СОХРАНЁННЫЙ МАТЕРИАЛ:
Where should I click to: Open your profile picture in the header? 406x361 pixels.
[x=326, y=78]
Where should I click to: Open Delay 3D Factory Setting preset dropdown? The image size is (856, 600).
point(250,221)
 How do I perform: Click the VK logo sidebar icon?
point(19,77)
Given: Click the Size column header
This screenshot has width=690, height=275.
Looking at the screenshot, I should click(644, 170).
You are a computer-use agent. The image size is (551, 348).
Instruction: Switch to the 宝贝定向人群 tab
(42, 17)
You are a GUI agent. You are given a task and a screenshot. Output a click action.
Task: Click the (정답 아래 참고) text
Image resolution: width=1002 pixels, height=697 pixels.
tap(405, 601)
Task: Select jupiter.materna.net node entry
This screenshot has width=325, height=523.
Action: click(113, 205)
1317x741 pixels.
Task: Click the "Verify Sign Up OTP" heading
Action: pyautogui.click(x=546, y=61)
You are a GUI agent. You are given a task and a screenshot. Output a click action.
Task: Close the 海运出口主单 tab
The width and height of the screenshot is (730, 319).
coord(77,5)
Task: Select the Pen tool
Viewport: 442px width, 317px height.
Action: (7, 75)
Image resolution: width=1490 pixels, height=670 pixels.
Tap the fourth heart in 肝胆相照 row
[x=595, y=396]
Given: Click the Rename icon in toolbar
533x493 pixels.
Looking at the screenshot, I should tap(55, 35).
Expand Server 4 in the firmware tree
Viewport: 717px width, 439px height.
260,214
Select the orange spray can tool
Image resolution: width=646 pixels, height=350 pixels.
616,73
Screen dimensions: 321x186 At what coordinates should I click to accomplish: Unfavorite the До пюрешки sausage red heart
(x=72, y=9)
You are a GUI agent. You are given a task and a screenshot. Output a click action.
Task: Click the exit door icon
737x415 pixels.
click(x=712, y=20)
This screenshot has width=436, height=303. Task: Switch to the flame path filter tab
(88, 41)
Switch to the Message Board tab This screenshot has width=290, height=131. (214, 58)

ЦЕЛЬ УПРАЖНЕНИЯ:
Подсчитайте, сколько строк материала содержат слово «header» с учётом регистра, и укажите только это число.

РЕЗУЛЬТАТ:
2